Railway line in Tasmania, Australia

The Fingal Line is a 52 or 53 kilometre railway line in Tasmania, Australia, that runs from Conara Junction to Duncan Colliery near Fingal. To the present, the railway line is only used for colliery and is taken from a Wash plant near Fingal to Railton.
There are a grand total of five Level crossings and several private Level crossings. The track goes over the Esk Highway three times and once on the Midland Highway but being the most dangerous Level crossing in Tasmania as the Railway line intersects on the Midland Highway at Conara.

== History ==
The railway line opened on 29 June, 1886 for Passengers, Sheep, Timber, General goods, Coal and other various uses. Since 1978, Passenger transport was defunted and was only used for Sheep, Timber, General goods, Coal and other various uses. In 1988, parts of railway line from Duncan Colliery to St Marys was stopped being used which ended 102 years of use from Fingal to St Marys, to the present, there are no little remainings of the railway line besides some left in gravel roads, the bridges for the defunt railway line still remain currently which can be seen when entering St Marys. Today, the railway line is only used for Colliery (coal) which comes from a Coal mine at Cornwall.

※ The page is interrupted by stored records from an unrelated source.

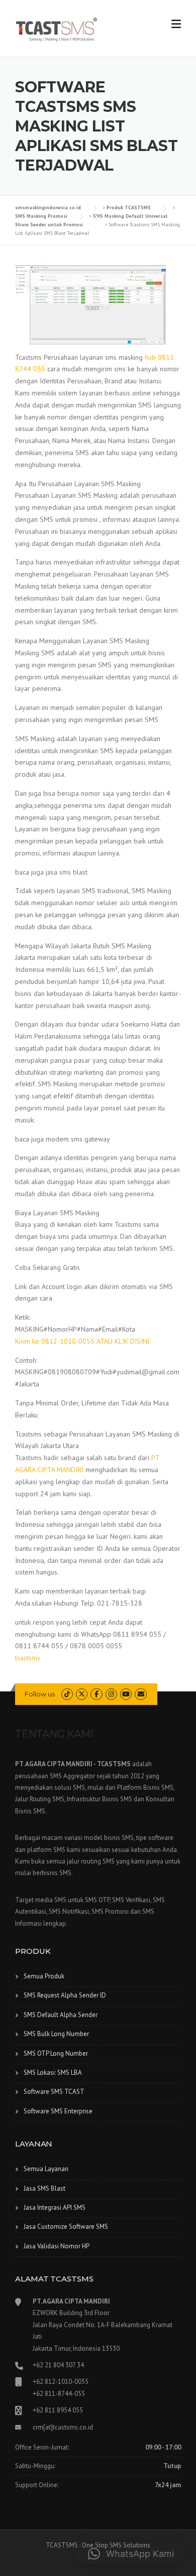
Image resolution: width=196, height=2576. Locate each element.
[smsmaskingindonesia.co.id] (56, 29)
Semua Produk (44, 1976)
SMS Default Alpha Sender (60, 2015)
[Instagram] (111, 1694)
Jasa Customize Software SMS (66, 2226)
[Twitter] (81, 1694)
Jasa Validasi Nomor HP (56, 2246)
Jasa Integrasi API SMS (54, 2207)
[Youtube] (126, 1694)
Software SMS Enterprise (58, 2111)
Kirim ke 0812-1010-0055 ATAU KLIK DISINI (82, 1341)
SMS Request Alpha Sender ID (65, 1995)
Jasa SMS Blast (44, 2188)
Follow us (40, 1694)
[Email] (140, 1694)
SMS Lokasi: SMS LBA (53, 2072)
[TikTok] (67, 1694)
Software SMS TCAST (54, 2091)
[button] (131, 2554)
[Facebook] (96, 1694)
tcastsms (27, 1657)
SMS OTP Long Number (56, 2053)
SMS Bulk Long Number (56, 2034)
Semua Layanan (46, 2169)
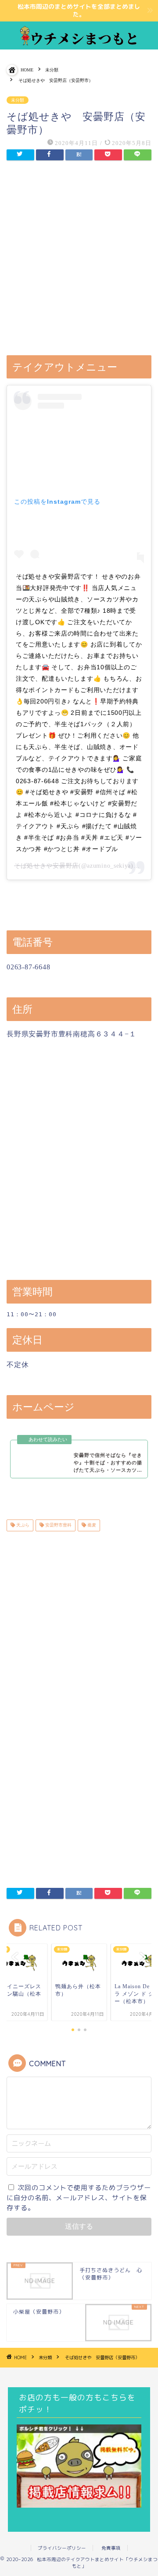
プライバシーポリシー (62, 2548)
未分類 (17, 100)
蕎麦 (91, 1525)
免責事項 (111, 2548)
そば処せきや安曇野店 (46, 865)
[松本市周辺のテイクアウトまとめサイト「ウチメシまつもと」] (79, 42)
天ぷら (22, 1525)
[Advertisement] (79, 259)
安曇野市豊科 (58, 1525)
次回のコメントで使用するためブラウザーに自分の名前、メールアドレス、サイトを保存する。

On 13 July 1886 at approximately 3:35pm, the company manager of the Fingal Line was killed when a ballast engine with a long string of trucks ran off the rails at the points on the Fingal side of the Avoca train station. It was supposed that the man slipped while jumping off the engine and the wheel of the truck passed over his head killing him instantly. Another man and his wife who were in an overturned truck were also injured. There were approximately 40 people on the train at the time but no one else was injured.